Saturday, December 01, 2007

Repeal The Second Amendment?

Yesterday the editorial staff of The Harvard Crimson, the Harvard University student newspaper, called for the repeal of the Second Amendment. While I will leave it to others to dismantle their poorly constructed argument I would like to point out the sweeping and sad historical illiteracy on display here.

This is the first sentence of the editorial:

“Written in an age in which minutemen rose to dress and fight at a moment’s notice, the Second Amendment was no doubt motivated by a young nation’s concern for its own safety and stability.”

And here is a history lesson from of Rand Simberg:

“The most key motivation was the very recent memory of the battle that set off the war, in Lexington and Concord.
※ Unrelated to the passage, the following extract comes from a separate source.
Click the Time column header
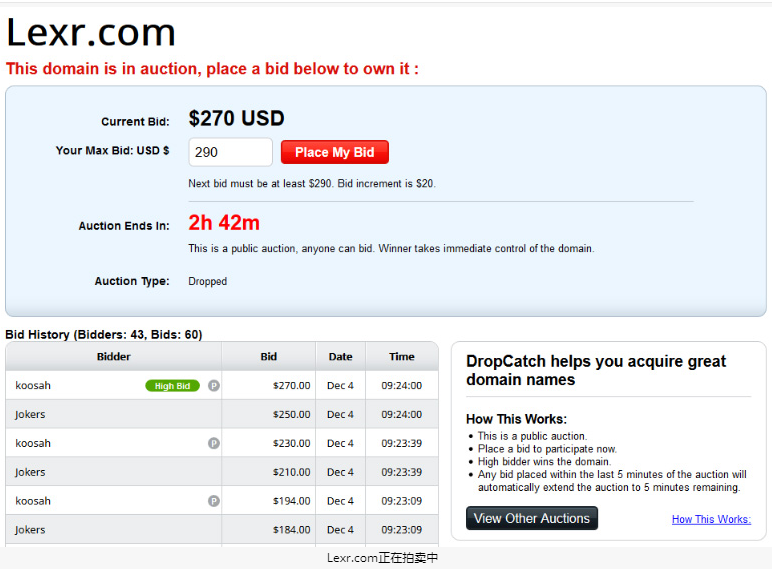This screenshot has height=569, width=772. 402,356
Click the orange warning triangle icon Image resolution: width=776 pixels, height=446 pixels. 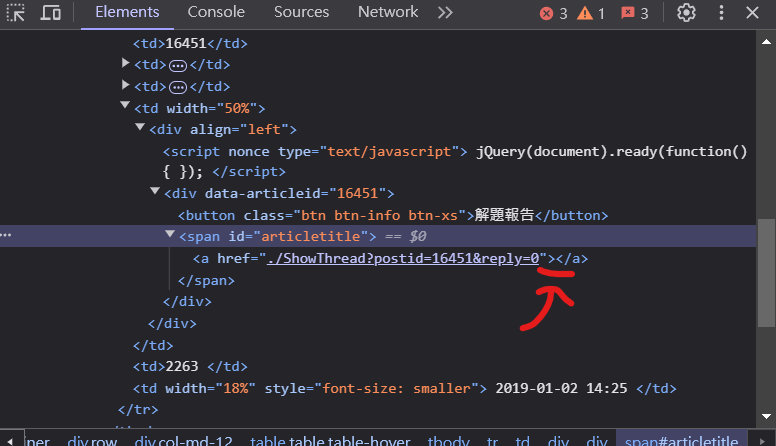[x=584, y=13]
What set off that battle? The British troops had marched from Boston toward Concord (as Paul Revere was riding through the countryside rousing the citizenry) to seize the armory and confiscate the weapons stored there. Had the militia (i.e., able-bodied men in the area) not had their own, they would have had nothing with which to fight them, had the British troops actually been able to carry out their orders.

That's why the Founders thought it important that people have a right to keep and bear arms. The Second Amendment is a last-ditch insurance policy against a tyrannical government, something of which the sophomores in Cambridge (not very far from either Lexington, or Concord, and the location of one of the ancillary battles) are apparently incapable of conceiving. Or if they do, they probably imagine that it's the Bush administration.

The more I think about it, the more appalling it is that Harvard students could be so ignorant of American history, not just because it's supposedly such an elite institution, but because that particular bit of American history took place almost literally in their own back yard, as the British retreated to Cambridge (where Harvard was, as it is today). And afterward, Gage attempted to confiscate all the private weapons of the citizens of Boston.

What does this say about the state of American higher education today?

I wonder if anyone involved in that editorial could even describe the circumstances of the battle that kicked off the revolution?

It just occurs to me that, given their ignorance of history, the sophomores may defend their editorial on the basis that the "Americans" were rising up against a foreign government, thus making their point about the amendment being for the defense of "America" and is thus no longer needed, since America now has the most formidable armed forces in the history of the world.

Of course, they were doing no such thing. The "Americans" were British citizens (even though they couldn't vote and had no members of Parliament, but were taxed nonetheless--remember "No taxation without representation"?) rising up against their own government. "Americans" as we understand them today did not exist in 1775. Again, that thought too was very fresh in the Founders' minds.”